# To do
Collect every line in the records below that contains the word "Expand".

*** Data shown

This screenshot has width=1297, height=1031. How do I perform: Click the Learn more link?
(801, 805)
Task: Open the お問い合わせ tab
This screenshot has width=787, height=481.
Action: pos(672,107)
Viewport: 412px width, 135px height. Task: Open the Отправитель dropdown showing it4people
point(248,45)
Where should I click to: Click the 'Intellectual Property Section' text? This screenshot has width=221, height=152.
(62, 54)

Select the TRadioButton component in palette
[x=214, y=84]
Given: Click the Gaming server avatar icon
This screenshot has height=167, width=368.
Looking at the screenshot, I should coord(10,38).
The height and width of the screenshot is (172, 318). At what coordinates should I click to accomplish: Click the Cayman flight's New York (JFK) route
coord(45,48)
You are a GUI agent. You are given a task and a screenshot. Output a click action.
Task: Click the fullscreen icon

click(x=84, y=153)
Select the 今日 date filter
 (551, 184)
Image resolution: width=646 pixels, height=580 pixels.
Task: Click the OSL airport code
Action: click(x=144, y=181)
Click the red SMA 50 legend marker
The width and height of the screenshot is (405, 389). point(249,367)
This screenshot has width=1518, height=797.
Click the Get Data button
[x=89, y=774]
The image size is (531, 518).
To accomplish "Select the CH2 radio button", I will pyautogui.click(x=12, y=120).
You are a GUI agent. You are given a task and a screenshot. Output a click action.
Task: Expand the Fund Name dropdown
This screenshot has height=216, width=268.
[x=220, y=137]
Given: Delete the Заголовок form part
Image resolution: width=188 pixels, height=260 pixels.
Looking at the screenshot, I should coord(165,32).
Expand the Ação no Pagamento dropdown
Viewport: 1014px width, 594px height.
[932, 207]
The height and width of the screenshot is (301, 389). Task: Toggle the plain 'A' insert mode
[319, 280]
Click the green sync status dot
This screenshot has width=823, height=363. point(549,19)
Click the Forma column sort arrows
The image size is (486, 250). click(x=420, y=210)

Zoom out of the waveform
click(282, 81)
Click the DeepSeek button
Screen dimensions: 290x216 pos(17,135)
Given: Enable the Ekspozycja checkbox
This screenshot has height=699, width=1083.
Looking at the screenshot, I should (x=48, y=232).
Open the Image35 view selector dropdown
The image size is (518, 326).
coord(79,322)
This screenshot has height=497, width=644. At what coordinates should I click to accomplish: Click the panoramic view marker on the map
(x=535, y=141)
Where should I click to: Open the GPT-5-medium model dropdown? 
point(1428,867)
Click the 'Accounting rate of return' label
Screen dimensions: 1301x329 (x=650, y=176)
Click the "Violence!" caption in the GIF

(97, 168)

******

# Answer below
Task: Expand the Fund Name dropdown
Expand the Ação no Pagamento dropdown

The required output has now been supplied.